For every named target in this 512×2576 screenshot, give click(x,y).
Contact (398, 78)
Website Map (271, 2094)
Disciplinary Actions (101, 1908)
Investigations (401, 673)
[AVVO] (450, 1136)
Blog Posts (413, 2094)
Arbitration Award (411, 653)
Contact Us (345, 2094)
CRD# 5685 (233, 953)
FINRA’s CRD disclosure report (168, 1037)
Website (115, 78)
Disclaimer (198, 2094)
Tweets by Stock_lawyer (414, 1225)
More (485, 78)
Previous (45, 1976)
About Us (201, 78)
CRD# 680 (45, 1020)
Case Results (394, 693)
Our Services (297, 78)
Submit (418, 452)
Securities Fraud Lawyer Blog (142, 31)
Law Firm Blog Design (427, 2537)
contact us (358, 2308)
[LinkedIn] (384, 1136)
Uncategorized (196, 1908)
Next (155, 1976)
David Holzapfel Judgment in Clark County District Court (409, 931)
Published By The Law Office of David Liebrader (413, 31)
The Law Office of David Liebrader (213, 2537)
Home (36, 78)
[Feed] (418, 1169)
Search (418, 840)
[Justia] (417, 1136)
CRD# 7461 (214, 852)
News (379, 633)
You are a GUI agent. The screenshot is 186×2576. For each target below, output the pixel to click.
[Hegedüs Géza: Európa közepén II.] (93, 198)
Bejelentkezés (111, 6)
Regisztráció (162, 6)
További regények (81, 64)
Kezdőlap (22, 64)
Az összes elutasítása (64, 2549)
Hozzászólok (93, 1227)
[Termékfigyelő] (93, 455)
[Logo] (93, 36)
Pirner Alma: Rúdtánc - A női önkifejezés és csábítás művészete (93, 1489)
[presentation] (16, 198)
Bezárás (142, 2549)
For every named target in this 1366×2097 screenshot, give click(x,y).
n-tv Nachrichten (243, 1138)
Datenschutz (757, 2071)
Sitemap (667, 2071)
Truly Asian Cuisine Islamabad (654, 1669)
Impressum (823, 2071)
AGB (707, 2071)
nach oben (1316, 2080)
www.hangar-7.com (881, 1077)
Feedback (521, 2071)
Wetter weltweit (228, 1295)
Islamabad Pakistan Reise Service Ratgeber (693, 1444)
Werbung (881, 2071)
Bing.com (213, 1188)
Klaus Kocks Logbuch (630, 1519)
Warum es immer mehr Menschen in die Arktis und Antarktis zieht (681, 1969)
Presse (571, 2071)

**Required work:**
Copy all data exactly, start to finish.

**Response:**
For every named target in this 512×2576 screenshot, give click(x,y).
Contact (398, 78)
Website Map (271, 2094)
Disciplinary Actions (101, 1908)
Investigations (401, 673)
[AVVO] (450, 1136)
Blog Posts (413, 2094)
Arbitration Award (411, 653)
Contact Us (345, 2094)
CRD# 5685 (233, 953)
FINRA’s CRD disclosure report (168, 1037)
Website (115, 78)
Disclaimer (198, 2094)
Tweets by Stock_lawyer (414, 1225)
More (485, 78)
Previous (45, 1976)
About Us (201, 78)
CRD# 680 (45, 1020)
Case Results (394, 693)
Our Services (297, 78)
Submit (418, 452)
Securities Fraud Lawyer Blog (142, 31)
Law Firm Blog Design (427, 2537)
contact us (358, 2308)
[LinkedIn] (384, 1136)
Uncategorized (196, 1908)
Next (155, 1976)
David Holzapfel Judgment in Clark County District Court (409, 931)
Published By The Law Office of David Liebrader (413, 31)
The Law Office of David Liebrader (213, 2537)
Home (36, 78)
[Feed] (418, 1169)
Search (418, 840)
[Justia] (417, 1136)
CRD# 7461 (214, 852)
News (379, 633)
You are a GUI agent. The screenshot is 186×2576. For each target below, output the pixel to click.
[Hegedüs Géza: Európa közepén II.] (93, 198)
Bejelentkezés (111, 6)
Regisztráció (162, 6)
További regények (81, 64)
Kezdőlap (22, 64)
Az összes elutasítása (64, 2549)
Hozzászólok (93, 1227)
[Termékfigyelő] (93, 455)
[Logo] (93, 36)
Pirner Alma: Rúdtánc - A női önkifejezés és csábítás művészete (93, 1489)
[presentation] (16, 198)
Bezárás (142, 2549)
For every named target in this 1366×2097 screenshot, give click(x,y).
n-tv Nachrichten (243, 1138)
Datenschutz (757, 2071)
Sitemap (667, 2071)
Truly Asian Cuisine Islamabad (654, 1669)
Impressum (823, 2071)
AGB (707, 2071)
nach oben (1316, 2080)
www.hangar-7.com (881, 1077)
Feedback (521, 2071)
Wetter weltweit (228, 1295)
Islamabad Pakistan Reise Service Ratgeber (693, 1444)
Werbung (881, 2071)
Bing.com (213, 1188)
Klaus Kocks Logbuch (630, 1519)
Warum es immer mehr Menschen in die Arktis und Antarktis zieht (681, 1969)
Presse (571, 2071)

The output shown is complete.